1. **Network Layer**: Use TLS/encryption for change transmission
2. **Authentication**: Verify node identity (HMAC, digital signatures)
3. **Rate Limiting**: Per-node operation limits
4. **Input Validation**: Sanitize and limit sizes
5. **Monitoring**: Track tombstone growth and memory usage
6. **Thread Safety**: Use `Arc<Mutex<CRDT>>` in Rust, external locks in C++

## Performance Characteristics

### Time Complexity

| Operation | Average Case | Notes |
|-----------|-------------|-------|
| `insert_or_update` | O(n) | n = number of fields |
| `delete_record` | O(1) | HashMap removal |
| `merge_changes` | O(c) | c = number of changes |
| `get_changes_since` | O(r × f) | r = records, f = fields (optimized with version bounds) |
| `compress_changes` | O(n log n) | Uses unstable sort for better performance |
| `compact_tombstones` | O(t) | t = number of tombstones |

### Memory Efficiency

- HashMap-based storage: O(1) average case lookups
- Version boundaries: Skip unchanged records during sync
- Change compression: Remove redundant operations
- Tombstone compaction: Prevent unbounded growth

## Limitations

- **Thread Safety**: Not thread-safe; external synchronization required
- **Network Transport**: Not included; implement your own sync protocol
- **Text CRDT**: Auto-merge feature is incomplete (use BWW instead)
- **No Encryption**: Implement at application/network layer

## Migration Between Languages

| C++ | Rust |
|-----|------|
| `CRDT<K, V> crdt(node_id);` | `let mut crdt = CRDT::<K, C, V>::new(node_id, None);` |
| `crdt.insert_or_update(id, changes, pair1, pair2);` | `let changes = crdt.insert_or_update(&id, vec![pair1, pair2]);` |
| `crdt.delete_record(id, changes);` | `if let Some(change) = crdt.delete_record(&id) { ... }` |
| `crdt.merge_changes(std::move(changes));` | `crdt.merge_changes(changes, &DefaultMergeRule);` |
| `auto* record = crdt.get_record(id);` | `let record = crdt.get_record(&id);` |

## Documentation

- **`CLAUDE.md`** - Comprehensive technical documentation for developers (and Claude!)
- See inline documentation in source files

## Future Enhancements

### Planned
- [ ] Tombstone garbage collection improvements
- [ ] Custom merge functions for specialized use cases
- [ ] Text CRDT: Fix auto-merge algorithm
- [ ] Text CRDT: Implement move operations
- [ ] Text CRDT: Position rebalancing

### Rust-Specific Possibilities
- [ ] `async` support for network operations
- [ ] Optional resource limits (max records, max tombstones)

### Completed
- [x] `serde` integration for serialization (v0.2.0)
- [x] WebAssembly support via `no_std` + `alloc` (v0.2.0)

## Testing

```bash
# Rust
cargo test

# C++ - Column CRDT
g++ -std=c++20 tests.cpp -o tests && ./tests

# C++ - Text CRDT
g++ -std=c++20 test_text_crdt.cpp -o test_text_crdt && ./test_text_crdt
```

## Contributing

Contributions are welcome!
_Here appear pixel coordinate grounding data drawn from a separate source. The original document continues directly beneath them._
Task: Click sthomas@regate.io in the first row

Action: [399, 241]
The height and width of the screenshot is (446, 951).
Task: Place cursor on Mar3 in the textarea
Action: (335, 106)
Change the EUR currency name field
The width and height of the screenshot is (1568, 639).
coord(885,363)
Please ensure:

**Rust:**
- All tests pass (`cargo test`)
- Code is formatted (`cargo fmt`)
- No clippy warnings (`cargo clippy`)
- Maintain feature parity with C++

**C++:**
- Requires C++20 compatible compiler
- All tests pass
- Maintain feature parity with Rust

## License

This project is licensed under the MIT License - see the [LICENSE](LICENSE) file for details.

## References

### CRDT Theory
- [A comprehensive study of CRDTs - Shapiro et al.](https://hal.inria.fr/inria-00555588)
- [Conflict-free Replicated Data Types](https://arxiv.org/abs/1805.06358)

### Text CRDTs
- [LSEQ: Adaptive Structure for Sequences](https://hal.archives-ouvertes.fr/hal-00921633)
- [Logoot: Scalable Optimistic Replication](https://hal.inria.fr/inria-00432368)
- [Fractional Indexing - Figma](https://www.figma.com/blog/realtime-editing-of-ordered-sequences/)

### Logical Clocks
- [Time, Clocks, and Ordering - Lamport](https://lamport.azurewebsites.net/pubs/time-clocks.pdf)

---

**CRDT-Lite** offers a streamlined approach to conflict-free replicated data types, balancing simplicity and efficiency. By focusing on fine-grained conflict resolution and deterministic merge semantics, CRDT-Lite is well-suited for applications requiring scalability and low overhead in distributed environments.